Bottlemania
Author: Elizabeth Royte 2008 229 pp
My rating: 2.5*
Started August 5 2008, Finished August 8 2008
“The outrageous success of bottled water, in a country where more than 89 percent of tap water meets or exceeds federal health and safety regulations, regularly wins in blind taste test against name-brand waters, and costs 240 to 10,,000 times less than bottled water, is an unparalleled social phenomenon, one of the greatest marketing coups of the twentieth and twenty-first centuries.” (40-1)
“Bottled water does have its place – it’s useful in emergencies and essential for people whose health can’t tolerate even filtered water. But it’s often no better than tap water, its environmental and social price is high, and it lets our public guardians off the hook for protecting watersheds, stopping polluters, upgrading treatment and distribution infrastructure, and strengthening treatment standards.” (225)
Royte summarizes my interest in her subject, bottled water, in the above two passages. Nonetheless, the book failed to engage me. It felt both somewhat slight and fairly padded -- it would probably have been better as a magazine article and I did not come away from it feeling that my knowledge of the subject was greatly enhanced. Royte seems to feel that there is something inherently wrong forcing people to pay for as basic a commodity as water; my reaction is why not -- we pay for everything else. Too much of the book is devoted to an inconclusive history the water wars of Fryeburg Maine whence comes Poland Springs bottled water. Also, Royte and her editors lose credibility with the following statement that “In 2006, Nestlé’s 32 percent share of the US bottled-water market … brought profits of $7.46 billion” (86) which makes the elementary error of confusing sales with profits.
Over 700 domestic and 75 imported brands of bottled water are sold in the US (17)
“In 2006, Americans consumed an average of 686 single-serve beverages per person per year; in 2007 we collectively drank fifty billion single-serve bottles of water alone.” (42)

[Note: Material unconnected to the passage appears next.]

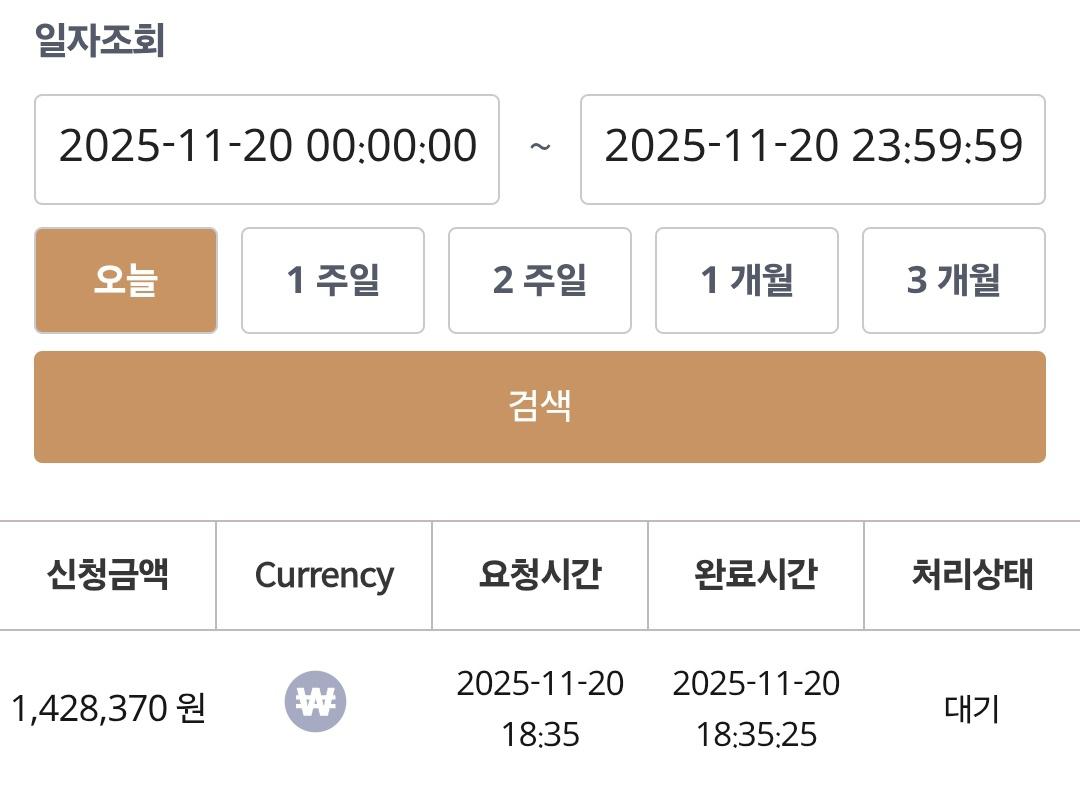The image size is (1080, 785).
Task: Click the request time 18:35 cell
Action: coord(540,709)
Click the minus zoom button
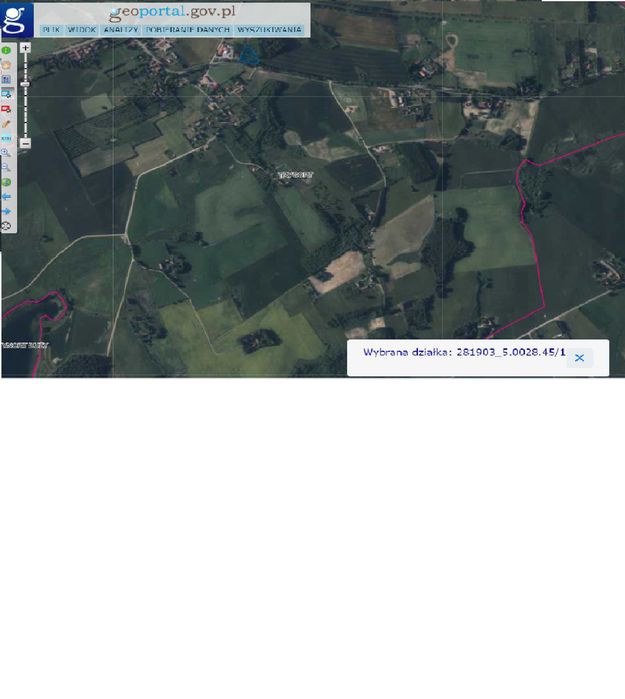625x699 pixels. [25, 143]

[In NYC] “During the Dutch period, freshwater was used for livestock and cooking; the preferred beverage was beer, which everyone, including children, drank warm.” (95)

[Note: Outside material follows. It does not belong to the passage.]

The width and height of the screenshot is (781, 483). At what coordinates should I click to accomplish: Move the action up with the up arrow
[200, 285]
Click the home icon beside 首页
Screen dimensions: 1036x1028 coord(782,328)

“Federal law requires the EPA to prove that the cost of removing a contaminant doesn’t exceed its benefits (deaths averted, that is, with a human life valued at $6.1million). (106)
“In Fiji, as in Fryeburg, nothing’s simple.” (154)

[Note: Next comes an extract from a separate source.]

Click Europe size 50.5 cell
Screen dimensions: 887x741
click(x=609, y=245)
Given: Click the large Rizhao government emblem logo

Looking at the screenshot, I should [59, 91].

“In Lagos, Nigeria, the poor pay four to ten times more for a liter of water than do people hooked up to water mains; in Lima, they pay seventeen times more; in Karachi, twenty-eight to eighty-three times more; in Jakarta, up to sixty times more; and in Port-au-Prince, Haiti, up to one hundred times more.” (206)
“… according to the EPA, letting a faucet run for five minutes consumes about as much energy as burning a sixty-watt incandescent lightbulb for fourteen hours.” (218)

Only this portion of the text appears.